Here’s my one-grunt review of the Cavemen premiere: Ehh. (Look for an official, more sophisticated review from our critic in a forthcoming issue of EW.) There’s been a lot of talk about Cavemen as a racial allegory, but there’s really not much to chew on there. Joel (Bill English) is an assimilationist (the pilot’s plot hinged on his reluctance to tell his roomies that he’s dating a homo sapien), while Nick (Nick Kroll, pictured, right) is a proud separatist (fittingly, he’s also a grad student, with academia-bred politics). But the show seems to favor Joel’s position by default, since he’s a nice, smart guy, while Nick is pretty unlikable: he’s lazy, he’s a mooch, he’s pretentious, and he’s constantly undermining and taking advantage of his supposed friends, particularly Joel’s naive younger brother, Andy (Sam Huntington, left).

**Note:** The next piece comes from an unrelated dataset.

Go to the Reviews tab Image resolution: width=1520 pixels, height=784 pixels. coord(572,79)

On the other hand, as the designated sarcastic one (the David Spade character, if you will), Nick does get all the best lines. (Even so, the Nick character was funnier yesterday for a few minutes on The View, poking fun at creationist/flat-earther Sherri Shepherd, than during the whole Cavemen pilot.)

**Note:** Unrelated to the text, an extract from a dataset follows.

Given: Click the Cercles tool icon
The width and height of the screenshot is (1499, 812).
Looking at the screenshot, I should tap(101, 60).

Still, for all the hand-wringing about fitting in, the cavedudes didn’t face much in the way of prejudice during the pilot — the closest thing was a handful of patronizing comments by a neighbor, cynical Realtor Leslie (Six Feet Under‘s Julie White, scene-stealingly funny). Excessive body hair aside, the cavemen aren’t that different from any other group of late-twentysomething guys. That may be the point, but it prompts the question: why, then, should we be interested in them or care about what happens to them?